[Bugfix][CPU] Fix RotaryEmbedding fallback causing gibberish with --enforce-eager (#31643)

Signed-off-by: rickychen-infinirc <ricky.chen@infinirc.com>
2026-01-06 01:25:38 +08:00
parent eefa713a66
commit c455b771fd
2 changed files with 25 additions and 2 deletions
--- a/vllm/model_executor/custom_op.py
+++ b/vllm/model_executor/custom_op.py
@@ -67,8 +67,9 @@ class CustomOp(nn.Module):
        return self.forward_native(*args, **kwargs)

    def forward_cpu(self, *args, **kwargs):
-        # By default, we assume that CPU ops are compatible with CUDA ops.
-        return self.forward_cuda(*args, **kwargs)
+        # By default, we assume that CPU ops are compatible with the
+        # PyTorch-native implementation.
+        return self.forward_native(*args, **kwargs)

    def forward_tpu(self, *args, **kwargs):
        # By default, we assume that TPU ops are compatible with the
--- a/vllm/model_executor/layers/rotary_embedding/base.py
+++ b/vllm/model_executor/layers/rotary_embedding/base.py
@@ -250,6 +250,28 @@ class RotaryEmbedding(RotaryEmbeddingBase):
            )
        return query, key

+    def forward_cpu(
+        self,
+        positions: torch.Tensor,
+        query: torch.Tensor,
+        key: torch.Tensor | None = None,
+    ) -> tuple[torch.Tensor, torch.Tensor | None]:
+        from vllm import _custom_ops as ops
+
+        self._match_cos_sin_cache_dtype(query)
+
+        # ops.rotary_embedding() is an in-place operation
+        # that updates the query and key tensors.
+        ops.rotary_embedding(
+            positions,
+            query,
+            key,
+            self.head_size,
+            self.cos_sin_cache,
+            self.is_neox_style,
+        )
+        return query, key
+
    def extra_repr(self) -> str:
        s = f"head_size={self.head_size}, rotary_dim={self.rotary_dim}"
        s += f", max_position_embeddings={self.max_position_embeddings}"

Record excerpts>
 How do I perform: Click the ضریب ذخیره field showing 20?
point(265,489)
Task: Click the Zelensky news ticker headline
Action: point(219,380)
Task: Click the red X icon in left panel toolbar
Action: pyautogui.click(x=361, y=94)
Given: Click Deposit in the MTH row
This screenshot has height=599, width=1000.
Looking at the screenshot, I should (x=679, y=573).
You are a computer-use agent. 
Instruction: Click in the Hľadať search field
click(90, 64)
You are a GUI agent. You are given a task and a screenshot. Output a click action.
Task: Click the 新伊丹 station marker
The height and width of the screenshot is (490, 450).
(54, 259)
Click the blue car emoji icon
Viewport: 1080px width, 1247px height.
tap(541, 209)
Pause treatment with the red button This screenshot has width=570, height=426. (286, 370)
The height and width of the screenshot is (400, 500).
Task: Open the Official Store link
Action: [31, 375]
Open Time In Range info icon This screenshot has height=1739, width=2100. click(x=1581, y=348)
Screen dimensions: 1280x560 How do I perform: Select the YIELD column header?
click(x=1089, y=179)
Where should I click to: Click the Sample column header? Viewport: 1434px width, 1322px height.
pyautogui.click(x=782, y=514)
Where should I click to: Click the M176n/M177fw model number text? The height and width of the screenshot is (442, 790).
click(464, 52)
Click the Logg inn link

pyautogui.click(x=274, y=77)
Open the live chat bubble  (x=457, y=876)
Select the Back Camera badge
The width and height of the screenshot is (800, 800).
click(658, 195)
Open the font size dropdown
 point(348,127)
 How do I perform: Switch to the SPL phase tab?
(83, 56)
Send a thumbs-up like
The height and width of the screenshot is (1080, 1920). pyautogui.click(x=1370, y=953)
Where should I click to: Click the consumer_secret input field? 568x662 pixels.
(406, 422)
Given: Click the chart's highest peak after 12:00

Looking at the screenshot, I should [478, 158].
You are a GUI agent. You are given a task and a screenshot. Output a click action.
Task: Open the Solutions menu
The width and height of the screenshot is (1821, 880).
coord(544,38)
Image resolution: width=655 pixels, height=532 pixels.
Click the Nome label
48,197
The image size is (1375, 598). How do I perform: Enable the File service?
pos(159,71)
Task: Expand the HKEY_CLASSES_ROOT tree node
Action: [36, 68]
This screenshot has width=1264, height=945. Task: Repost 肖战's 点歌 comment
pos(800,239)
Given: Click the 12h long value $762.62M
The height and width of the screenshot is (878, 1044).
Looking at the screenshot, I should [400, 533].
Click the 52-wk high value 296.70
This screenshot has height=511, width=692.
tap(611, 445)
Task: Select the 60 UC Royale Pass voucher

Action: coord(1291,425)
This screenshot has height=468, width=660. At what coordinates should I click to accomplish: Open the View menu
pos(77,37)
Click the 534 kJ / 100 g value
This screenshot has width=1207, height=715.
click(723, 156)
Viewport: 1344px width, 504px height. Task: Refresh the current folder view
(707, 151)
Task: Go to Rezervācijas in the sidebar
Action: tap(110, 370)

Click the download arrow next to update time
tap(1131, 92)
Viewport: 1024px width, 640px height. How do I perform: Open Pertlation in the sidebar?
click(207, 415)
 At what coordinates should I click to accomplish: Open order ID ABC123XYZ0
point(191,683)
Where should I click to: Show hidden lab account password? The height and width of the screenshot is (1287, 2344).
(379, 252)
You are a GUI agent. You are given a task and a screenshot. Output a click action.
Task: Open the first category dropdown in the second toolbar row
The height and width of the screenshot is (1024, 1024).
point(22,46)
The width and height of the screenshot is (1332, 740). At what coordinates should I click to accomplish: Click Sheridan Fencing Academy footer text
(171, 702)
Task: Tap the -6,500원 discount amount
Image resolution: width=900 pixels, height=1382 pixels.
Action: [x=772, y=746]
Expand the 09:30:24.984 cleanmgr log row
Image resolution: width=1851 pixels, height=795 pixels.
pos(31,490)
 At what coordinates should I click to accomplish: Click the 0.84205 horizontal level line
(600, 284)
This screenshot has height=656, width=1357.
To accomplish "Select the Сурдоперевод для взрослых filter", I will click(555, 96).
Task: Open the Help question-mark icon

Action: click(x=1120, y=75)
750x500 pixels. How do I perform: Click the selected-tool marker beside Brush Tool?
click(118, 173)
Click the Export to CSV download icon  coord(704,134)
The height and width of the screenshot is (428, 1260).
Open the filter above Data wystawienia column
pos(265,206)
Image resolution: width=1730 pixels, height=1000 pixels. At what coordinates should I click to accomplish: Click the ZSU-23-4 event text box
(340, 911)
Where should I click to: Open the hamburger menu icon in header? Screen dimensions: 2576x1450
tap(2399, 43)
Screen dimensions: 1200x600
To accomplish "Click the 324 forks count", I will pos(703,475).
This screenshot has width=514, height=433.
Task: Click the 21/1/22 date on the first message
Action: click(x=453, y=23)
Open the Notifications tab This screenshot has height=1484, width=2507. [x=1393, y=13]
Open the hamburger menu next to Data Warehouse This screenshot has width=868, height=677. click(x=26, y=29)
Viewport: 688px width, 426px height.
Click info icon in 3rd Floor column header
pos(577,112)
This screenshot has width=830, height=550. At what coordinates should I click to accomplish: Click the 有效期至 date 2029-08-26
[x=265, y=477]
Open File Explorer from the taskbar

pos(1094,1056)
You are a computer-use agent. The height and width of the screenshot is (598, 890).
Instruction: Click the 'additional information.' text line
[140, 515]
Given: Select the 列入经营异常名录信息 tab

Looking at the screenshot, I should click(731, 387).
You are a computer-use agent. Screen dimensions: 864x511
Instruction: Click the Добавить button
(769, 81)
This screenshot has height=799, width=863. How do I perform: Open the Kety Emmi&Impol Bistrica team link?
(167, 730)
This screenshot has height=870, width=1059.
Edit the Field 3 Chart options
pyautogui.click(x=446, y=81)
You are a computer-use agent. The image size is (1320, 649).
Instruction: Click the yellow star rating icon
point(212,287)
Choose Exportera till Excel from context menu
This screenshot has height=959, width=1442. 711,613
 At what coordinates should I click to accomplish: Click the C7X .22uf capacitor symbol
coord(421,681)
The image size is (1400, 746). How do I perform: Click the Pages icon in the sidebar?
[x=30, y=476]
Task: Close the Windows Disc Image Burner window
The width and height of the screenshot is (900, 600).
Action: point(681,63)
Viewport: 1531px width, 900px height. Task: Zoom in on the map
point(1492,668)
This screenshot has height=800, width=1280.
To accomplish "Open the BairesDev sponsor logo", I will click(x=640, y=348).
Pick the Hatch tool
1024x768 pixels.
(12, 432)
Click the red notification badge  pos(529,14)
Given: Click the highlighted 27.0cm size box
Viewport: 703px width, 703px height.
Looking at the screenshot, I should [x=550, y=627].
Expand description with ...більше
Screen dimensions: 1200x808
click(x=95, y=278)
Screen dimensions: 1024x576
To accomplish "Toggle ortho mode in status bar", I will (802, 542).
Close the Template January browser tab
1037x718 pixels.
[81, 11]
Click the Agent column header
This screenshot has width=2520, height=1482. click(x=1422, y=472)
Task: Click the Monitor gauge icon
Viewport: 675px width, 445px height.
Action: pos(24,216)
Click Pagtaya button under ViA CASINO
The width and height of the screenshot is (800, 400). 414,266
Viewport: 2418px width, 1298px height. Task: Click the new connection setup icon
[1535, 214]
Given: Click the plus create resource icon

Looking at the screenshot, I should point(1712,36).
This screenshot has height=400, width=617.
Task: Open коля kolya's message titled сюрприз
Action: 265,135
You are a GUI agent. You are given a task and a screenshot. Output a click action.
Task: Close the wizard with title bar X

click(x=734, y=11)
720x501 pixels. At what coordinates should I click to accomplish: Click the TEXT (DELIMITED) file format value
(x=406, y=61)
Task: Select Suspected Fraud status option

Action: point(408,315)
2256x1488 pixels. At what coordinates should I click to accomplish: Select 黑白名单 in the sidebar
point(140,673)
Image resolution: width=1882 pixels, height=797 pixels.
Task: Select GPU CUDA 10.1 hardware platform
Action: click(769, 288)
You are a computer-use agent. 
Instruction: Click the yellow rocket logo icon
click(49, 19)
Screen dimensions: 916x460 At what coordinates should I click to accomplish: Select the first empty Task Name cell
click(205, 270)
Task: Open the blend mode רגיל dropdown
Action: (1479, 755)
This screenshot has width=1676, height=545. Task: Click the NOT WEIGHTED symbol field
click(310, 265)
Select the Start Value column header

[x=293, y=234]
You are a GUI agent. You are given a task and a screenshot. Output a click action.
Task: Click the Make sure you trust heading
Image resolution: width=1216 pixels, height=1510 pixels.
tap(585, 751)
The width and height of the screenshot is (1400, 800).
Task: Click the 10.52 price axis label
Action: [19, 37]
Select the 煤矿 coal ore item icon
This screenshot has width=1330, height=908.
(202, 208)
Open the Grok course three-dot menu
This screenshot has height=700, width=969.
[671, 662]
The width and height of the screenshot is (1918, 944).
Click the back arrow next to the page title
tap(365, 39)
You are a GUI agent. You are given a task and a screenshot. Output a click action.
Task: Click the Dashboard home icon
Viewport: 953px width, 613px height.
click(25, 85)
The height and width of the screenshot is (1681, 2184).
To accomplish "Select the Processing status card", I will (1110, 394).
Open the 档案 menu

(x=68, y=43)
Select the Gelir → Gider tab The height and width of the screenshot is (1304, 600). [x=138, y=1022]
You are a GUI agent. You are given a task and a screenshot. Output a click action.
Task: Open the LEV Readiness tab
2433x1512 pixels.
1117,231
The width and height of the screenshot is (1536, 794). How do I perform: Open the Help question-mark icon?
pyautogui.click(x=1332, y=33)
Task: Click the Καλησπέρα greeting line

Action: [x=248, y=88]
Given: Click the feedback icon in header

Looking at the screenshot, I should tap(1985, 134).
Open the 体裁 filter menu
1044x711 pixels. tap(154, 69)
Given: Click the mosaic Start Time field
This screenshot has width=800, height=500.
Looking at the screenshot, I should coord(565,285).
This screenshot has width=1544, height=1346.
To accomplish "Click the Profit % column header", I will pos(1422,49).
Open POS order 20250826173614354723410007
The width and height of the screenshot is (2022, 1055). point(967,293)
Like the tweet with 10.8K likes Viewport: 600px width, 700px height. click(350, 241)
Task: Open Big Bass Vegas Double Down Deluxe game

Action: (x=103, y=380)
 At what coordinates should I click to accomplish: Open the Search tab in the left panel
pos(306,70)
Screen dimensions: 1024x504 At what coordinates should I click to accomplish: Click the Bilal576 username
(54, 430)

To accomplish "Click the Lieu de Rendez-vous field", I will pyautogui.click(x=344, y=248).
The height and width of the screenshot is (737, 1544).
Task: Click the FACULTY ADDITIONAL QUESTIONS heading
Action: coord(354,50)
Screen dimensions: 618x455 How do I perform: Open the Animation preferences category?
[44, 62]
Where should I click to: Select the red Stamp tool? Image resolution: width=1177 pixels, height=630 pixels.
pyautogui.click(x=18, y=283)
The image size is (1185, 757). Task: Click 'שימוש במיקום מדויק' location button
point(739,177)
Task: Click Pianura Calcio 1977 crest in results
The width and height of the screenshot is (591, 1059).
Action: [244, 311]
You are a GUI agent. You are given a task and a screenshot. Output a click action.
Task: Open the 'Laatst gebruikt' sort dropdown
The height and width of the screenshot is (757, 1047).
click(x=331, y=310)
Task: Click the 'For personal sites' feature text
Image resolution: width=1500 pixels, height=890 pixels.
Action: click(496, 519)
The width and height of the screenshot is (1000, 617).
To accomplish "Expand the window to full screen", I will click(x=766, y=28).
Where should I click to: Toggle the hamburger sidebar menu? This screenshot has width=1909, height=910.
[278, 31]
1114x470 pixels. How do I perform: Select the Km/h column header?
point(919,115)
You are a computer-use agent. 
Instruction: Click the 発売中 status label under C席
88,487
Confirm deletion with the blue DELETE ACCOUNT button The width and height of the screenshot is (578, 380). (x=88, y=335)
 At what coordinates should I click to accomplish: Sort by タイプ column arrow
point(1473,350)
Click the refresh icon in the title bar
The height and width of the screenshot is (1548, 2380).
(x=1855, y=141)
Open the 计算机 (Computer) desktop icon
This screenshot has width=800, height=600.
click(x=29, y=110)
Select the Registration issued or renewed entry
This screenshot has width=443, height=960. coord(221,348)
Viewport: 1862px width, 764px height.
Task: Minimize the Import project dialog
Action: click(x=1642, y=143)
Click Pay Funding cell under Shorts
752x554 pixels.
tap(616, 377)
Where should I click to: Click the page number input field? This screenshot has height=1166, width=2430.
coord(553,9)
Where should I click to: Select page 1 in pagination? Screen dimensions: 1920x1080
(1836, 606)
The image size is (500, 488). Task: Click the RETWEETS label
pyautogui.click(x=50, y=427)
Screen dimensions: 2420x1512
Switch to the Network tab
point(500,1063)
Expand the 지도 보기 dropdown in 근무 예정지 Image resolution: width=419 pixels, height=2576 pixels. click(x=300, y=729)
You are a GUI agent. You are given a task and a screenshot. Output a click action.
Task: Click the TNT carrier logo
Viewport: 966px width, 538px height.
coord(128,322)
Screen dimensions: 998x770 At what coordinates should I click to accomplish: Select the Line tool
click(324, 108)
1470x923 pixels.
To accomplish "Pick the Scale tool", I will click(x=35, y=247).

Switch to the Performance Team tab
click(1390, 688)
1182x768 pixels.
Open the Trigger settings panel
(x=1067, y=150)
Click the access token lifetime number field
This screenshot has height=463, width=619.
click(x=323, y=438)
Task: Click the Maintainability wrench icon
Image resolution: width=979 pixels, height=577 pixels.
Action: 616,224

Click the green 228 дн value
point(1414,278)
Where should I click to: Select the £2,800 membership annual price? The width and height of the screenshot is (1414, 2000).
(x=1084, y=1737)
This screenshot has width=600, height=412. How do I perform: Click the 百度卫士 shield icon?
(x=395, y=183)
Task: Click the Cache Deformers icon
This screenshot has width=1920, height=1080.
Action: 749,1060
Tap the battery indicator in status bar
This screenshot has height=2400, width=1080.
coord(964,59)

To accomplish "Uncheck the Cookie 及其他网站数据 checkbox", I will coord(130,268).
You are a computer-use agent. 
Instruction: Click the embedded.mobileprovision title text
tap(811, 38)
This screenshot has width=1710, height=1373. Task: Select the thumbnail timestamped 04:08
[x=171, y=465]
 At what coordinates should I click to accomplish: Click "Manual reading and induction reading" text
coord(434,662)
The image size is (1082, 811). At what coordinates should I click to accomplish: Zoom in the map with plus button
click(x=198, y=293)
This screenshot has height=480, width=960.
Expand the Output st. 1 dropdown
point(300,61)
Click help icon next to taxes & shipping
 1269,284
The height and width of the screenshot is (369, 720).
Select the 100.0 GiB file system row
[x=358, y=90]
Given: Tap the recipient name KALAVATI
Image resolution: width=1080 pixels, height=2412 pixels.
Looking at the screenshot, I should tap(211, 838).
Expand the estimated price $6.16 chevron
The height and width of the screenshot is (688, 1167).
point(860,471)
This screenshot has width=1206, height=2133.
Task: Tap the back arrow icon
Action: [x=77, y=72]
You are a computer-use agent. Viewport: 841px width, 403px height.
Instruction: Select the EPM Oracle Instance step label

Set tasks>
(a) In the commit, list every argument passed to the ops.rotary_embedding() call.
(b) Switch "compatible" to "consistent" in the part of the commit that opens with the words containing "Signed-off-by: rickychen-infinirc <ricky.chen@infinirc.com>" and closes with "with CUDA ops.", and write out that part with the change.
The material has no role in this work.

Solutions for each task>
(a) positions, query, key, self.head_size, self.cos_sin_cache, self.is_neox_style

(b)
Signed-off-by: rickychen-infinirc <ricky.chen@infinirc.com>
2026-01-06 01:25:38 +08:00
parent eefa713a66
commit c455b771fd
2 changed files with 25 additions and 2 deletions
--- a/vllm/model_executor/custom_op.py
+++ b/vllm/model_executor/custom_op.py
@@ -67,8 +67,9 @@ class CustomOp(nn.Module):
        return self.forward_native(*args, **kwargs)

    def forward_cpu(self, *args, **kwargs):
-        # By default, we assume that CPU ops are consistent with CUDA ops.